At an office party the other day, someone was filling up drinks for everyone and asking each person what he/she wanted. We had two kinds of Sprite, regular and "Aruba Jam Remix" flavor. I wanted to try the "Aruba Jam" just because it was new and what the hey. (It's okay, but not as good as the Berry Clear Remix or whatver it's called.) The next guy behind me also wanted to try this, so when he asked for his drink, he said "Sprite Remix" and I was just like "whoa, that's wrong!" This seemed like a weird overreaction to me, so I thought about it some.
I've always thought the idea of calling these new fruit-flavored Sprites "Remixes" was one of the great examples of the Coca-Cola Company trying too hard to be street and to sell sugar water to urban kids and people who drive Scions.

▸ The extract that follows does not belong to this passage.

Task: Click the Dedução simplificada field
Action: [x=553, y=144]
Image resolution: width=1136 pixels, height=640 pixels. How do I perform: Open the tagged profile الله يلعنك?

In fact, Coke is so up their own ass with the street marketing and wannabe hip ad campaigns for its soda brands, I almost forgot that these Sprites were called "Remixes" and just resigned myself to the fact that no matter what I say or do, the knobs at Coke will keep on pushing this down kids throats until "Remix" isn't cool anymore. If they thought they could get away with Bling Coke, I'm sure they would. But I guess to me, in my head, I always think of these new Sprites as eith "Tropical This" or "Berry That," taking "Remix" out of the equation to preserve my own sanity. When I heard someone actually utter the words "Sprite Remix," I was horrified.
And this is where the problem really kicks off: it's the commercialization of culture that turns something once interesting or unique into a commodity and a sales pitch. It's what happens when you have DJs selling candy because Twix bars supposedly "Mix two great flavors." It's what results from Coke paying illegal ad placement companies to plaster up Coke viral banners and ads all over the urban landscape. It's the cool hunters, the young ad execs hired and promoted because they have their finger on the youth market, the graphitti artists selling their work for jeans and shoe ads, street artists exhibiting at museums, sponsored by Sprite and Scion... you get a vibrant and expressive culture (in this case, hip hop) distilled into a brand. Call it the Hip Hop Lifestyle Brand, and suddenly, it's just Martha Stewart for young people with baggy pants. And when the street fights back, the new kids don't buy the hype anymore, and people are tired of their rebellion, their expression, and their own, self-defined identity being used by corporate hacks, the hacks go and repackage their youth product lines to incoporate that new angst. "We're with you man, we hate the suits as much as you!" Eventually, kids get too old to care, start worrying about car and house payments and jobs and laundry and lawn care and suddenly, the fight's been taken out of everyone by reducing the tools for fighting to bubble gum wrappers and soda cans.
A Sprite Remix doesn't lead to a global meltdown of all subversive culture, but sometimes, it feels like it might. There's a new McDonald's commercial on TV where a fast food drone tries to convince his skeptical friend that McDonalds ISN'T an evil, conniving black ops agency trying to brainwash people into eating Chicken Strips. His spooked buddy even calls an old lady who likes the chicken "a plant," which is an internet anti-corporate, anti-viral marketing rallying cry if ever there was one. And we've been assimilated once again. Keep fighting the good fight.